Tuesday, 23 October 2012

Volcanic activity on Mount Alaid.

Alaid is the northernmost volcano of the Kurile Islands, a volcanic archipelago that stretches from the northeastern tip of Hokkaido in Japan to the tip of the Kamchatka Peninsula. It is a stratovolcano (cone shaped volcano made up of layers of ash and lava, the kind of volcano most often seen in films) with a breached crater open to the south. It rises 2339 m above sea level, making it the highest volcano in the Kuriles.

(Top) Mount Alaid photographed from sea level. Travel Doyenne. (Bottom) Mount Alaid photographed from the International Space Station. NASA/Earth Observatory.

On 5 October 2012 residents of Paramushir Island, roughly 20 km to the southeast, reported seeing a plume of gas and steam rising 200 m above the summit of Mount Alaid, and on 6 October satellites reported a thermal anomaly (hotspot) on the volcano that persisted at least 7.5 hours, causing the Kamchatkan Volcanic Eruption Response Team to raise the aviation alert level near Alaid. Such thermal anomalies, when detected by satellites using infra-red imaging, may represent heat from within a volcano or hot lava on the surface. The thermal anomaly was observed again on 15 October.

Despite occasional steam plumes and bouts of seismic activity, Alaid has not erupted in ernest since 1981, when an explosive eruption threw ash 15 km into the air, and covered an estimated 150 000 km³ (much of it at sea) in ash up to 30 cm thick, causing severe disruption to the town of Severokurilsk on Paramushir Island.

Map showing the relationship between Mount Alaid (top left) and Paramushir Island (centre). Google Maps.
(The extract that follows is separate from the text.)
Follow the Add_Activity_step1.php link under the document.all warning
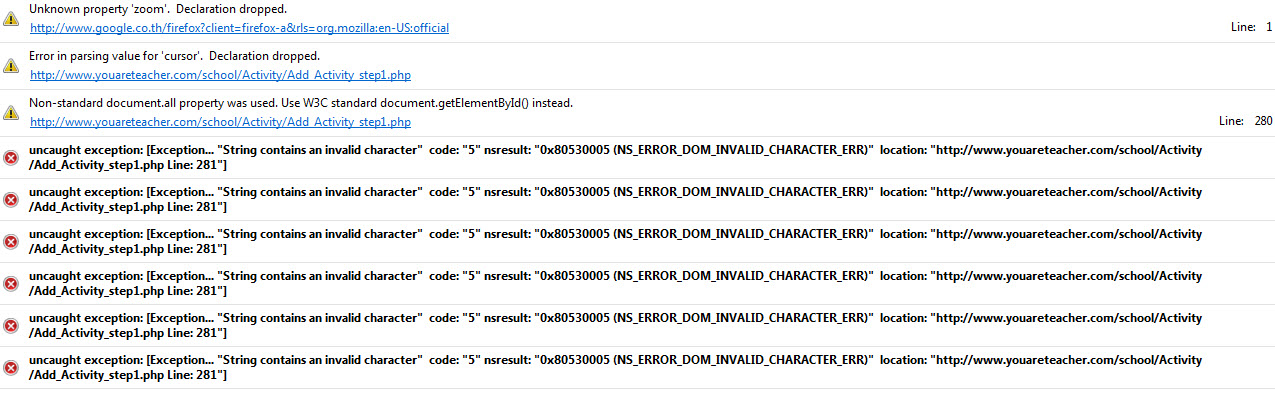 tap(221, 122)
The Kurile Archipelago is a volcanic island arc on the boundary of the Okhotsk and Pacific Plates. The Pacific Plate is being subducted beneath the Okhotsk Plate. As the Pacific Plate sinks into the Earth it is partially melted by the friction and the heat of the Earth's interior. Some of the melted material then rises through the overlying Okhotsk Plate, fueling the volcanoes of the Kurile Archipelago, Hokkaido and south Kamchatka.